Pitted against them is the Alliance of Motion Picture and Television Producers. Screenwriter John August put the matter in a nutshell about it: “We don’t want our material feeding them, and we also don’t want to be fixing their sloppy first drafts.”

The WGA is negotiating with the producers on several other issues, including compensation for OTT entertainment, and the AI issue is really at the bottom of the agenda. But there seems to be the painful recognition all round that this is indeed the crux of the matter, and that this will decide the fate of the scriptwriters for films and television for the next few decades.

AI is already playing a significant role in the making of movies and television dramas at the technical level. In many ways, a large chunk of the special effects that we see in many movies is the already the handiwork of AI. It has also moved away from the creative hands of technicians, the invisible army that had come to dominate the movie world.

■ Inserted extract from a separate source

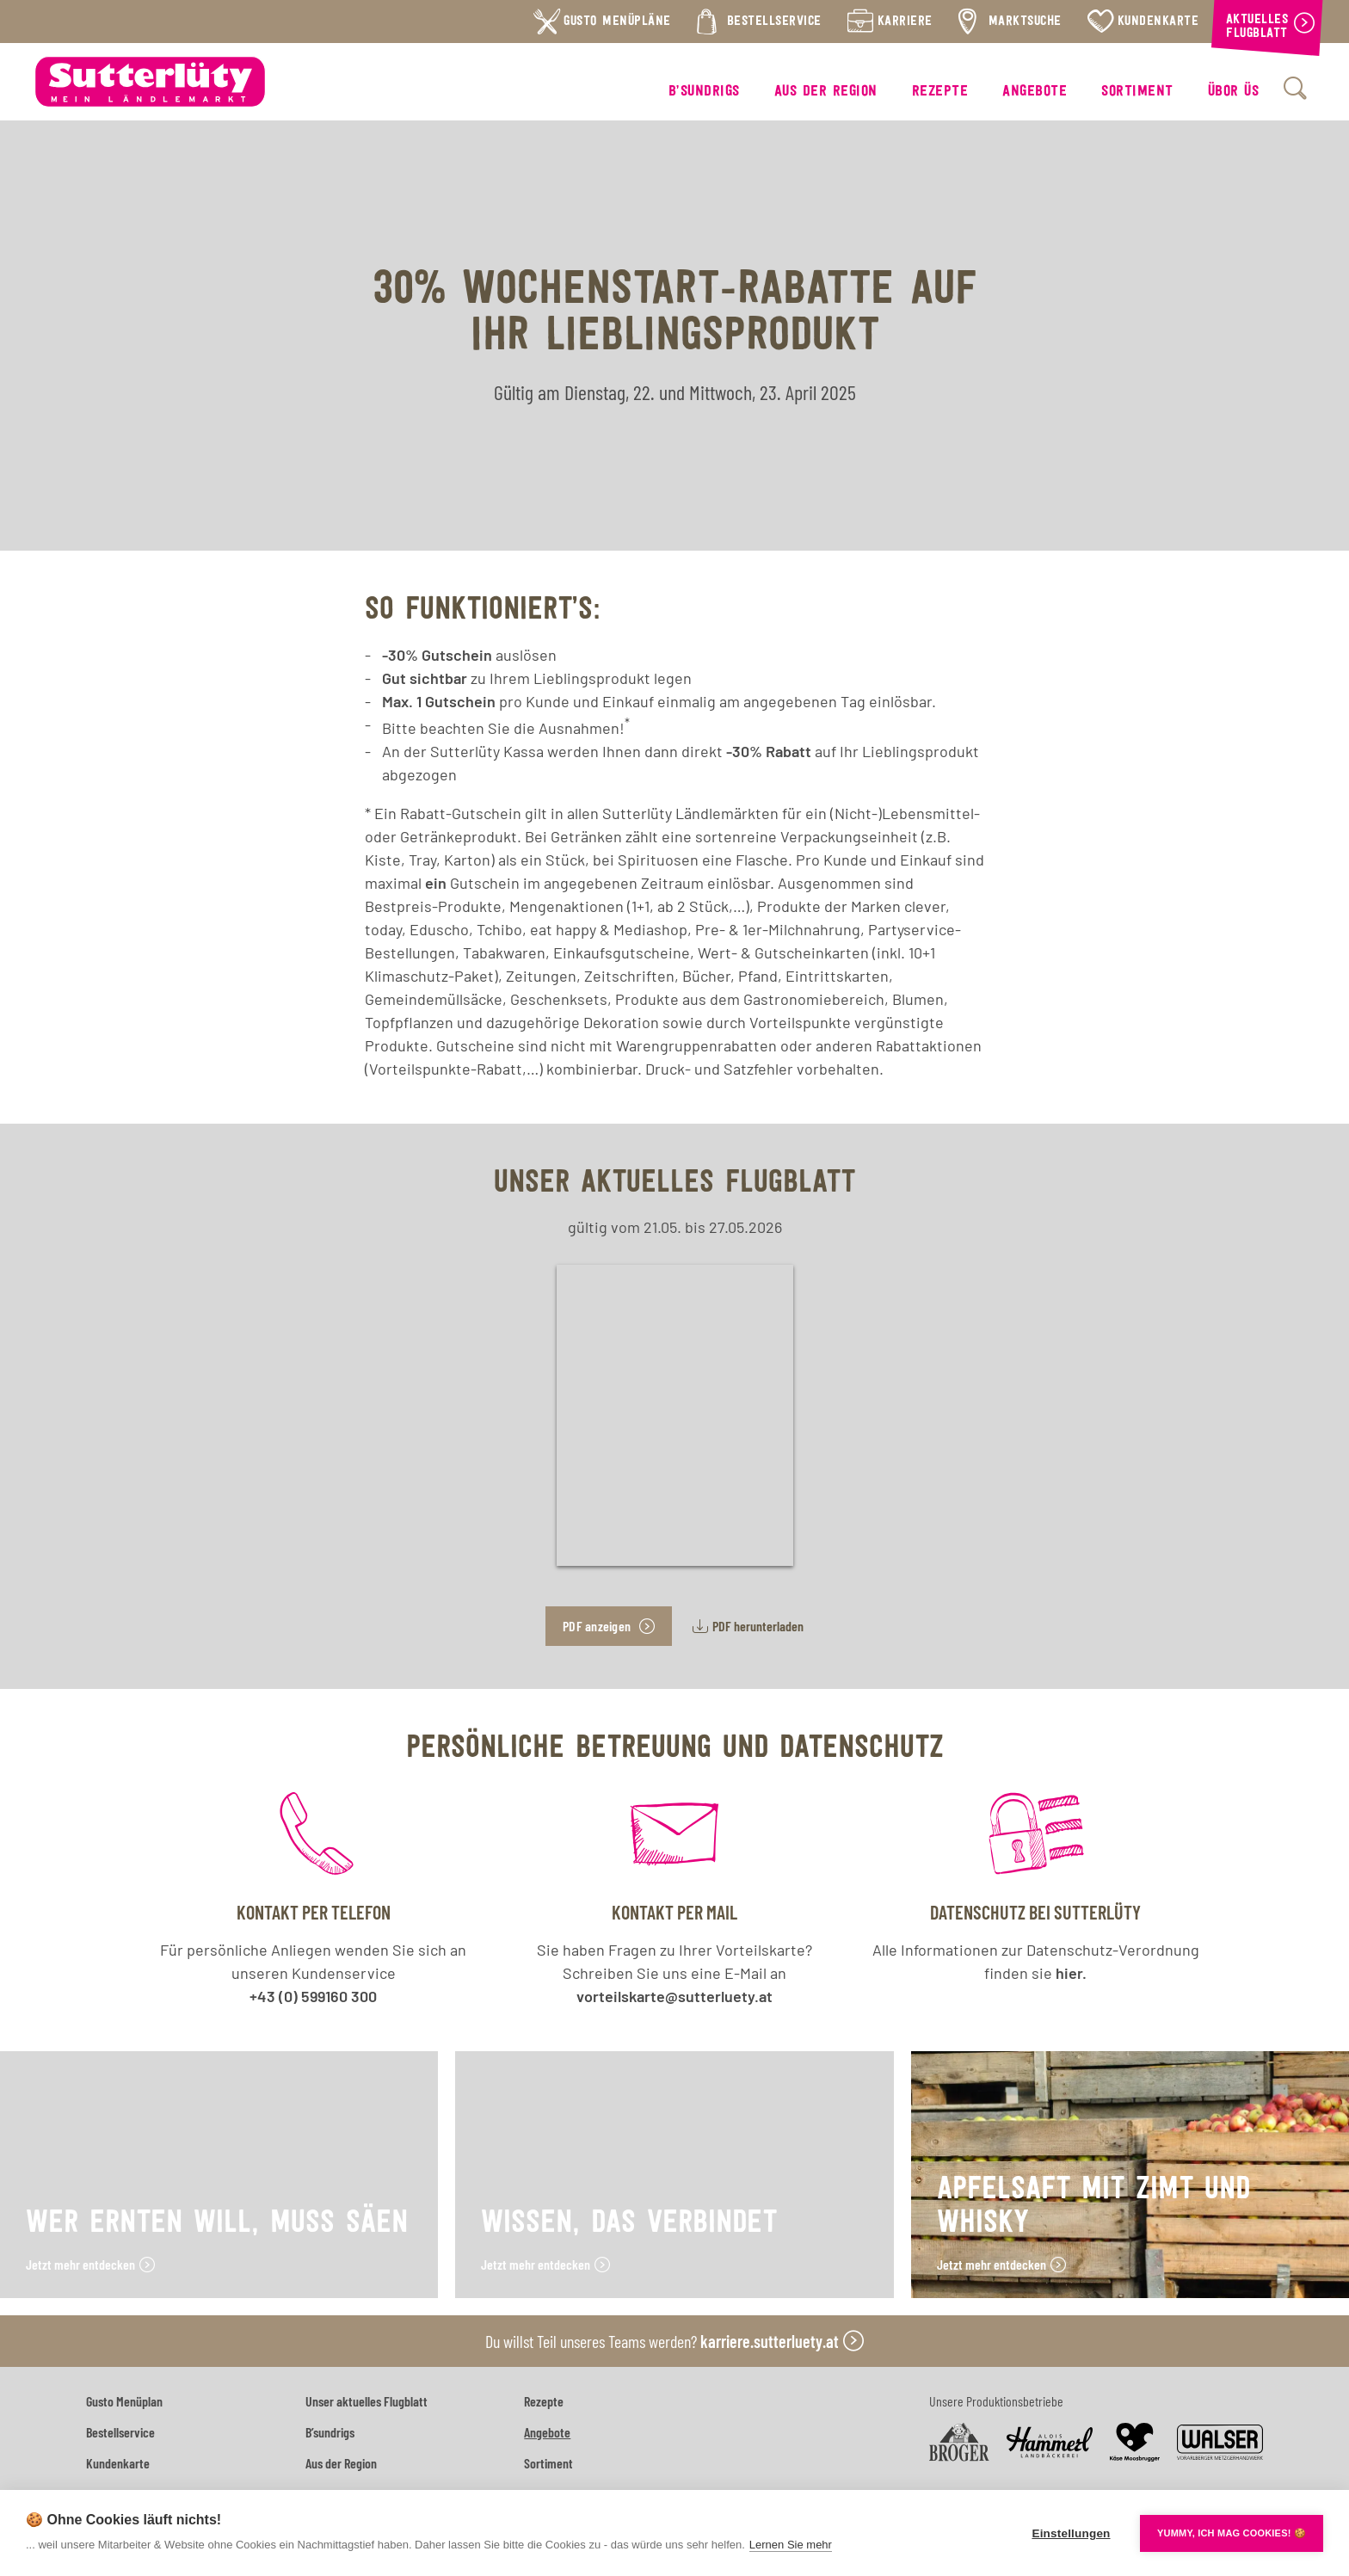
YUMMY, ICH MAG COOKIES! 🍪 (1231, 2533)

But what seems to hurt and pinch the people in the core industry, the writers, who make the movies on the big and small screens relatable to the audiences of all ages, is the storyline, and what people say to make the audiences laugh and cry, are under siege.

The technologists seem to think that this part of artistic creativity can be handed over to AI, which will make things easy and cheap.

A case is made for AI by Mike Seymour, co-founder of Motus Lab and the University of Sydney, who was an AI consultant with studios. He says AI can help break the writer’s block faced with the blank paper before them, and it could produce straight-forward, blunt dialogue without nuance.

Seymour cunningly admits that AI cannot produce “Citizen Kane”, the 1941 Orson Welles masterpiece that has been the top favourite of film critics in the Western world for over 50 years. What Seymour means is that AI can be used for mechanical, menial uses of scriptwriting.

But that is where the danger lurks. Screenwriter Warren Leight says, “Instead of hiring you to do a first draft, (studios) hire you to do a second draft, which pays less. It has to be nipped in the bud.” There are a couple of issues that stand out.

The union does not want the studios to feed the existing scripts to AI which will then enable AI to churn out its own stuff based on the pre-digested stuff. This would amount to intellectual property theft. The WGA chief negotiator has a simple proposition. She says, “We have made a reasonable proposal that the company should keep AI out of the business of writing television and movies and not try and replace writers.”